Komnas HAM menyatakan tidak ada pelanggaran HAM berat, namun menduga ada pembunuhan di luar hukum.

Survei SMRC ini menunjukkan, 62 persen warga muslim tahu adanya bentrokan yang mengakibatkan tewasnya enam orang anggota FPI tersebut.

Dari yang tahu, 34 persen percaya anggota FPI yang menyerang polisi dan 31 persen percaya anggota polisi yang menyerang pihak FPI.

 

79 Persen Warga Sepakat Pelarangan HTI

Gugatan Ditolak, Massa HTI Sujud Syukur di Luar Gedung PTUN
Massa dari HTI membentangkan poster saat menunggu putusan sidang gugatan di luar Gedung Pengadilan Tata Usaha Negara (PTUN), Jakarta, Senin (7/5). (Merdeka.com/Iqbal S Nugroho)
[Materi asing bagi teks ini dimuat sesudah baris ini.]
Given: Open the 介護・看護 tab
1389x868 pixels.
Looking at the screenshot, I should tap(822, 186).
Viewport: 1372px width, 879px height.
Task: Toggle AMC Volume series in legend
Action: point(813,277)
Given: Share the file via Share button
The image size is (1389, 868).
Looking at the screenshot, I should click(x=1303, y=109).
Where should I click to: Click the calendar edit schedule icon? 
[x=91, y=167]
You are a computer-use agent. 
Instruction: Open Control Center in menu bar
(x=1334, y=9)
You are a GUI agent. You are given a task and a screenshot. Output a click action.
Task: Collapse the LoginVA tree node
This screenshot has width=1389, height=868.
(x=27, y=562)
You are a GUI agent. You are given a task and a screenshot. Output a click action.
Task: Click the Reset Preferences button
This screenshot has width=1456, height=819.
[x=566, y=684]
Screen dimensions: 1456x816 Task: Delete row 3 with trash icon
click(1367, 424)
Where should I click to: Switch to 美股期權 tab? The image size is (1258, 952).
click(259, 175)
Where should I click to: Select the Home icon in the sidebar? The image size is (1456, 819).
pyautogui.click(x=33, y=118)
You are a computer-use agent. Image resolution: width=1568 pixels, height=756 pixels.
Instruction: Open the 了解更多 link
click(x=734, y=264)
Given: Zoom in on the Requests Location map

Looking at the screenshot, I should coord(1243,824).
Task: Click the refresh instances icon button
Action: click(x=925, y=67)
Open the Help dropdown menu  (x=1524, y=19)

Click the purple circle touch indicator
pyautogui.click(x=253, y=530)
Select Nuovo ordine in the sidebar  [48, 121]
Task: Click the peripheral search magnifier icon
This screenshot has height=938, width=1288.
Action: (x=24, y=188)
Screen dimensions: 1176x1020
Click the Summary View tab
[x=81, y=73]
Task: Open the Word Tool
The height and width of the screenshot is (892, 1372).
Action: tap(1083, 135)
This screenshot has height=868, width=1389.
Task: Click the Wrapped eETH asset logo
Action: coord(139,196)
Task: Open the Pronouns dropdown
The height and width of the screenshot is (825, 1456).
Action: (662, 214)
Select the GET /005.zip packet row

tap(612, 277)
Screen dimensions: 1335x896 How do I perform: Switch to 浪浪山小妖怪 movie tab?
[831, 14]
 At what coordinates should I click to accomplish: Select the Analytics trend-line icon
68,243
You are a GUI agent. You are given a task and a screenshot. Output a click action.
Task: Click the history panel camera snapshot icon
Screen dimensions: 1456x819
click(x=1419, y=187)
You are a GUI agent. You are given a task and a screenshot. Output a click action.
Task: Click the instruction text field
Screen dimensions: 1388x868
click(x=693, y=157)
Survei selanjutnya menunjukkan, 79 persen warga yang mengetahui tentang Hizbut Tharir Indonesia (HTI) dilarang oleh pemerintah menyatakan bahwa mereka setuju akan hal tersebut.

"Ini menunjukkan langkah pemerintah melarang HTI tahun lalu mendapat dukungan kuat dari masyarakat," kata Saidiman.

Menurut Saidiman, terdapat 32 persen warga yang tahu HTI. Dari yang tahu tersebut, 76 persen tahu HTI telah dilarang.

Dan dari yang tahu HTI telah dilarang, 79 persen menyatakan setuju dengan pelarangan HTI. Dan yang tidak setuju hanya 13 persen, dan yang tidak menjawab 8 persen.

 

54 Persen Umat Islam Tak Percaya Dibungkam Pemerintah

Dibubarkan Pemerintah, Papan Nama Kantor DPP HTI Ditutup
Suasana markas besar DPP Hizbut Tahrir Indonesia (HTI) di Jakarta, Kamis (20/7). Kementerian Hukum dan HAM (Kemenkum HAM) secara resmi telah mencabut status badan hukum organisasi kemasyarakatan HTI.(Liputan6.com/Faizal Fanani)

Hasil survei lainnya yaitu memuat respon masyarakat khususnya umat muslim yang merespon kebijakan pemerintah.

Sebanyak 54 persen responden umat muslim mengaku tidak mempercayai narasi bahwa mereka dibungkam leh pemerintah.

"Yang tidak percaya dan sangat tidak percaya itu 54 persen, itu mayoritas," kata Saidiman.

Sedangkan yang sangat percaya bahwa pemerintah membungkam umat Islam ada 3 persen, dan yang percaya ada 29 persen. Tidak Tahu atau tak menjawab ada 14 persen.

Sementara, temuan SMRC lainnya, menyebut sebanyak 60 persen tidak percaya atau sangat tidak percaya pemerintah melakukan kriminalisasi ulama.

Sedangkan percaya ada 24 persen dan sangat percaya 3 persen. Sedangkan yang memilih tidak tahu atau tak menjawab ada 13 persen.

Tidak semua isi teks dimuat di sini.